▶ WHAT THE EXERCISE ASKS:
All of the data below is to be output without alteration.

^^^^

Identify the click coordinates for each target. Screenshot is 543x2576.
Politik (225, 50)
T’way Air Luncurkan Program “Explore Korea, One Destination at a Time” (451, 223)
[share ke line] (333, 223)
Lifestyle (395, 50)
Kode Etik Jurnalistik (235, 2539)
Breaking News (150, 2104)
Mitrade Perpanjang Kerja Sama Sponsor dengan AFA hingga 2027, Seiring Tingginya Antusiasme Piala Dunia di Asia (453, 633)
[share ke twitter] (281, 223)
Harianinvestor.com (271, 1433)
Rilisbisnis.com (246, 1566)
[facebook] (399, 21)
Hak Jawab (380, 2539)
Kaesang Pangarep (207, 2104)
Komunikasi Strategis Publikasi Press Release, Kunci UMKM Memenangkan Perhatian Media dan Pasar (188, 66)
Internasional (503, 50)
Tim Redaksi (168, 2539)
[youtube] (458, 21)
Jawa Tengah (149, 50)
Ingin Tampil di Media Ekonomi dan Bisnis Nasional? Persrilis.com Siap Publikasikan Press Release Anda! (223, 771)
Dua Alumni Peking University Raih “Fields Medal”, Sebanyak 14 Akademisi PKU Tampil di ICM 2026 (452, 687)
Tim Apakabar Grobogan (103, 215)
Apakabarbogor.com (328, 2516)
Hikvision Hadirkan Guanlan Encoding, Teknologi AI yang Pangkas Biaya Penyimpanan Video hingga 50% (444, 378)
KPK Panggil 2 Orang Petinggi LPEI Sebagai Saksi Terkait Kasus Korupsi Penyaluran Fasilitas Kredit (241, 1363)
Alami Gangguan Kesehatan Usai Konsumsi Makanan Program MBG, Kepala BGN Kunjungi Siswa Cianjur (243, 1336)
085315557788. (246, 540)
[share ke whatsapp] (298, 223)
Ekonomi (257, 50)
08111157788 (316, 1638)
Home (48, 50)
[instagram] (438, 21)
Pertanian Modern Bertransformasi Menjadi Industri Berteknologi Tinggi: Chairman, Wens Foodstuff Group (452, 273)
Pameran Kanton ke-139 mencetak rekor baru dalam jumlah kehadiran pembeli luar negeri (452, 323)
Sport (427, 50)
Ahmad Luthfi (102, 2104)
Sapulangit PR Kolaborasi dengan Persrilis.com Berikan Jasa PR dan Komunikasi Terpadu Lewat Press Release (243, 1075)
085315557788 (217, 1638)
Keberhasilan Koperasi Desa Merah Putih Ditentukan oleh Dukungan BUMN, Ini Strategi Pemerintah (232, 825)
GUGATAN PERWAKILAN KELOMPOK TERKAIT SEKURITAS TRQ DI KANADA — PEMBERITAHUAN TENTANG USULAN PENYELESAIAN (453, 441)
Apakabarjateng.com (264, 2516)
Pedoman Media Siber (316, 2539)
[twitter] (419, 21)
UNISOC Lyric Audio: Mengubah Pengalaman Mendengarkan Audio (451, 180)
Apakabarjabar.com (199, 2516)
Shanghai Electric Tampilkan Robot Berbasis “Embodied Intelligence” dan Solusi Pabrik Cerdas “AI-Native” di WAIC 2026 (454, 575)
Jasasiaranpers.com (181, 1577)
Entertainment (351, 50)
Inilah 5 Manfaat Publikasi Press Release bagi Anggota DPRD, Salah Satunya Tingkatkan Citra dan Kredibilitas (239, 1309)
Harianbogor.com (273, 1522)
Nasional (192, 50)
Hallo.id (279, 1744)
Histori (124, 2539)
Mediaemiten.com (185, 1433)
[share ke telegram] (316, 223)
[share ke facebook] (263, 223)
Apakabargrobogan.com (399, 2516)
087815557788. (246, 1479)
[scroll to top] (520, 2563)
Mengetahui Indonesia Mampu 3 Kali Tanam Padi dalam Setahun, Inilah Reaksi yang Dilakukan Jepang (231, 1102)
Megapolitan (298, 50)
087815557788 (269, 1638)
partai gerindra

^^^^

▶ ANSWER SPACE:
Identify the click coordinates for each target. Screenshot is 543x2576.
Politik (225, 50)
T’way Air Luncurkan Program “Explore Korea, One Destination at a Time” (451, 223)
[share ke line] (333, 223)
Lifestyle (395, 50)
Kode Etik Jurnalistik (235, 2539)
Breaking News (150, 2104)
Mitrade Perpanjang Kerja Sama Sponsor dengan AFA hingga 2027, Seiring Tingginya Antusiasme Piala Dunia di Asia (453, 633)
[share ke twitter] (281, 223)
Harianinvestor.com (271, 1433)
Rilisbisnis.com (246, 1566)
[facebook] (399, 21)
Hak Jawab (380, 2539)
Kaesang Pangarep (207, 2104)
Komunikasi Strategis Publikasi Press Release, Kunci UMKM Memenangkan Perhatian Media dan Pasar (188, 66)
Internasional (503, 50)
Tim Redaksi (168, 2539)
[youtube] (458, 21)
Jawa Tengah (149, 50)
Ingin Tampil di Media Ekonomi dan Bisnis Nasional? Persrilis.com Siap Publikasikan Press Release Anda! (223, 771)
Dua Alumni Peking University Raih “Fields Medal”, Sebanyak 14 Akademisi PKU Tampil di ICM 2026 (452, 687)
Tim Apakabar Grobogan (103, 215)
Apakabarbogor.com (328, 2516)
Hikvision Hadirkan Guanlan Encoding, Teknologi AI yang Pangkas Biaya Penyimpanan Video hingga 50% (444, 378)
KPK Panggil 2 Orang Petinggi LPEI Sebagai Saksi Terkait Kasus Korupsi Penyaluran Fasilitas Kredit (241, 1363)
Alami Gangguan Kesehatan Usai Konsumsi Makanan Program MBG, Kepala BGN Kunjungi Siswa Cianjur (243, 1336)
085315557788. (246, 540)
[share ke whatsapp] (298, 223)
Ekonomi (257, 50)
08111157788 (316, 1638)
Home (48, 50)
[instagram] (438, 21)
Pertanian Modern Bertransformasi Menjadi Industri Berteknologi Tinggi: Chairman, Wens Foodstuff Group (452, 273)
Pameran Kanton ke-139 mencetak rekor baru dalam jumlah kehadiran pembeli luar negeri (452, 323)
Sport (427, 50)
Ahmad Luthfi (102, 2104)
Sapulangit PR Kolaborasi dengan Persrilis.com Berikan Jasa PR dan Komunikasi Terpadu Lewat Press Release (243, 1075)
085315557788 (217, 1638)
Keberhasilan Koperasi Desa Merah Putih Ditentukan oleh Dukungan BUMN, Ini Strategi Pemerintah (232, 825)
GUGATAN PERWAKILAN KELOMPOK TERKAIT SEKURITAS TRQ DI KANADA — PEMBERITAHUAN TENTANG USULAN PENYELESAIAN (453, 441)
Apakabarjateng.com (264, 2516)
Pedoman Media Siber (316, 2539)
[twitter] (419, 21)
UNISOC Lyric Audio: Mengubah Pengalaman Mendengarkan Audio (451, 180)
Apakabarjabar.com (199, 2516)
Shanghai Electric Tampilkan Robot Berbasis “Embodied Intelligence” dan Solusi Pabrik Cerdas “AI-Native” di WAIC 2026 (454, 575)
Jasasiaranpers.com (181, 1577)
Entertainment (351, 50)
Inilah 5 Manfaat Publikasi Press Release bagi Anggota DPRD, Salah Satunya Tingkatkan Citra dan Kredibilitas (239, 1309)
Harianbogor.com (273, 1522)
Nasional (192, 50)
Hallo.id (279, 1744)
Histori (124, 2539)
Mediaemiten.com (185, 1433)
[share ke telegram] (316, 223)
[share ke facebook] (263, 223)
Apakabargrobogan.com (399, 2516)
087815557788. (246, 1479)
[scroll to top] (520, 2563)
Mengetahui Indonesia Mampu 3 Kali Tanam Padi dalam Setahun, Inilah Reaksi yang Dilakukan Jepang (231, 1102)
Megapolitan (298, 50)
087815557788 (269, 1638)
partai gerindra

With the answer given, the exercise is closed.